NEW YORK—On a Friday afternoon in late September, a 125-year-old monument to Christopher Columbus stood enclosed by fences in a roundabout in Manhattan. The statue, which gives its name to Columbus Circle, needed extra protection; a few days earlier, a smaller statue of the Genoese sailor had been vandalized in the adjacent Central Park.
The monument at Columbus Circle has been a source of controversy since early August, when Mayor Bill de Blasio announced a new campaign to clear the city of “hate symbols.” De Blasio didn’t specify whether this statue would be targeted, but many Italian Americans, for whom Columbus symbolizes their integration in American society, took the mayor’s ambiguity as a sign that it might be taken down.
The figure of Columbus is currently under review in several cities across the US, with critics arguing that the Genoese was a facilitator of genocide, rather than an honorable explorer. City councils in Seattle, Los Angeles and Denver have already pushed to adopt Indigenous People Day in place of Columbus Day. Moreover, de Blasio’s initiative came in a moment of heated national debate over the removal of monuments to Confederate generals. Only a week earlier, the removal of a General Robert E. Lee statue in Charlottesville, Virginia, resulted in violent clashes between white supremacists and people who protested their presence.
In New York, the potential removal of the Columbus monument has become a tug of war between De Blasio, who is Italian-American, and Italian-American businessmen. For decades, Columbus Day has been a source of pride for the latter, who conduct parades and public speeches every year.

* Task requirements
(a) In the article on the Columbus monument, how old is the monument that stands at Columbus Circle?
(b) List every city whose city council, according to the article on the Columbus monument, has pushed to adopt Indigenous People Day in place of Columbus Day.
(c) Pick up the article on the Columbus monument after its final sentence and carry it forward.

* Information provided
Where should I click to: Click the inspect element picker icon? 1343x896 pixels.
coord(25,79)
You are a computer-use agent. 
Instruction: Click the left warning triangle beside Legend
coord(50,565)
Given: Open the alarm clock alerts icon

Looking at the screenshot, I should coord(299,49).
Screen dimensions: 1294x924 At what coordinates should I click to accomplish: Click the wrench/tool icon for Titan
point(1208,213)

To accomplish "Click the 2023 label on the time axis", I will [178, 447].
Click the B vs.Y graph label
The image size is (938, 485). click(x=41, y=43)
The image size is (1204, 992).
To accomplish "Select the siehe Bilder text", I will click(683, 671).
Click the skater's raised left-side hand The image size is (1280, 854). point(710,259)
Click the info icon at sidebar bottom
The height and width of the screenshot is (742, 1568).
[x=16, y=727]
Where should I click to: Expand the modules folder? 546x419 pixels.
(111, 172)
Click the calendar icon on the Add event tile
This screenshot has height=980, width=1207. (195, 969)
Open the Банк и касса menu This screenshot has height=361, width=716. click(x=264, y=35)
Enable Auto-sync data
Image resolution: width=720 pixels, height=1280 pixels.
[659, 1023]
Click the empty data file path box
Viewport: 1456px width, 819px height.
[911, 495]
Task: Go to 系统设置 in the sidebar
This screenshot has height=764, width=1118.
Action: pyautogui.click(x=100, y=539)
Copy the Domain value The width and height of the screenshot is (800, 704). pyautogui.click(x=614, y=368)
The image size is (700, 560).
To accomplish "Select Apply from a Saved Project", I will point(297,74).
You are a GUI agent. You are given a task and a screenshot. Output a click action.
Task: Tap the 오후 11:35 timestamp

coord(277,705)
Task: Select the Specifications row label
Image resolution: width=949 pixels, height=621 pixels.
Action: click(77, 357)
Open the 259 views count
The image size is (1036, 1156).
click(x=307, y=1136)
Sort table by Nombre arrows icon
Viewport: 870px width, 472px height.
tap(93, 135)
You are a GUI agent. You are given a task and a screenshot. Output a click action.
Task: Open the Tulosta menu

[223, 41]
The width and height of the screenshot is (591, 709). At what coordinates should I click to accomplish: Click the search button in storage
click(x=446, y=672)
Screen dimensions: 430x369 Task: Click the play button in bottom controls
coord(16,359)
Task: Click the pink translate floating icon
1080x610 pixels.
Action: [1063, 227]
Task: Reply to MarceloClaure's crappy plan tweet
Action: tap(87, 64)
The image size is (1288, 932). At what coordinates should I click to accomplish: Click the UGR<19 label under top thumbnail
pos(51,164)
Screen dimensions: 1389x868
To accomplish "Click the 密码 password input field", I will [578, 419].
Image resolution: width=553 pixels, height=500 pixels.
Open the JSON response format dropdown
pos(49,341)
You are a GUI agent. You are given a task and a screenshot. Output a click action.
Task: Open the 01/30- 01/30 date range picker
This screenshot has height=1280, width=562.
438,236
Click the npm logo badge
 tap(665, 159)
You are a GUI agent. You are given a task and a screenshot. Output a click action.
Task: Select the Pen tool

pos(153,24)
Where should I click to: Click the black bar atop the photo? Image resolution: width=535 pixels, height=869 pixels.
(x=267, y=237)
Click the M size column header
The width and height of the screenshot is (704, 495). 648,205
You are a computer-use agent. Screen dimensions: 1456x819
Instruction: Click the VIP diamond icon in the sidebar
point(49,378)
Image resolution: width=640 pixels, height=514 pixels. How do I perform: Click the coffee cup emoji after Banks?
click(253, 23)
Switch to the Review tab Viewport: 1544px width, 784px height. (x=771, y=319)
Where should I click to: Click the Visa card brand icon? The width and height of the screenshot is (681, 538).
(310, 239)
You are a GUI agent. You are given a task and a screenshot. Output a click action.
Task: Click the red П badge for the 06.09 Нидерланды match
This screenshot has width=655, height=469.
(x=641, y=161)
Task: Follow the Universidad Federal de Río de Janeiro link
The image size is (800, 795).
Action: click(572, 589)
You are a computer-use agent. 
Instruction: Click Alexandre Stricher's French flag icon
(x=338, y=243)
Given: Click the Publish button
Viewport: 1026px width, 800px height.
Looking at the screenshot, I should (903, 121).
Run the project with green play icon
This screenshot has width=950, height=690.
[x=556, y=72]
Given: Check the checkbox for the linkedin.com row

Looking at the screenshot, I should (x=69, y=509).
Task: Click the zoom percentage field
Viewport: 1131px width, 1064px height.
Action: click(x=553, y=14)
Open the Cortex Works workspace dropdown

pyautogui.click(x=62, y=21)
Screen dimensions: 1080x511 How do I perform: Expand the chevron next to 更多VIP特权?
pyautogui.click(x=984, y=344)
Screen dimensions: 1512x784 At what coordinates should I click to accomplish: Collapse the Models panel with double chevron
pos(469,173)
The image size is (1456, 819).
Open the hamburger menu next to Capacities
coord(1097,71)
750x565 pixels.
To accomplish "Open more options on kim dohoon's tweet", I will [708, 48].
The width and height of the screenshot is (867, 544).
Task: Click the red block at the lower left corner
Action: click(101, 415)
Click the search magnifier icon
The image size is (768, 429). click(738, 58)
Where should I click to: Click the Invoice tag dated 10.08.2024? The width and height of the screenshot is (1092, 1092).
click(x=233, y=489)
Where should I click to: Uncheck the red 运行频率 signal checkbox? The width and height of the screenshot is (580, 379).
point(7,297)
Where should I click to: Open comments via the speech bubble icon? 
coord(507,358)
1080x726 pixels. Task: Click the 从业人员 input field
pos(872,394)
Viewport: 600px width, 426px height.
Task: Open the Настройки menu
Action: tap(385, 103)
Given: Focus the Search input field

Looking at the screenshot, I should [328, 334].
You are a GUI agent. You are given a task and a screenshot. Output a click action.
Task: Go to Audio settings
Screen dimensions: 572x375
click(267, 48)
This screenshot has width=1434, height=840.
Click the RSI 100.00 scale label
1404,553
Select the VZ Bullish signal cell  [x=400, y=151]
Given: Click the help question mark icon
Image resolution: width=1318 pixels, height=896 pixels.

* Expected responses
(a) 125 years old

(b) Seattle, Los Angeles, Denver

(c)
John Mancini, the director of the Italic Institute of America, vigorously defends Columbus’s historical legacy. His non-profit organization, founded in 1987, distributed leaflets that emphasize the sailor’s audacity, as well as his “Italic ethnicity” and his contribution to the expansion of Christianity.
Echoing complaints expressed by fellow Italian Americans, Mancini considered that removing the statue would be an insult to the whole community. He criticized City Council Speaker Melissa Mark-Viverito, who declared that “there should be no monument or statue of Christopher Columbus based on what he signifies to the native population.”
“They use revisionist history to dump everything on Columbus,” Mancini said over the phone. “But he was just a victim of circumstances and his historical context.”
The symbolic importance of Columbus for Italian Americans has its roots in the late 19th century, when more than four million Italians arrived in the US. As Mancini said, these first migrants were subjected to discrimination, racial profiling and even mob violence. In March 1891, a mob lynched 11 Italians in New Orleans in retaliation for the murder of a police chief.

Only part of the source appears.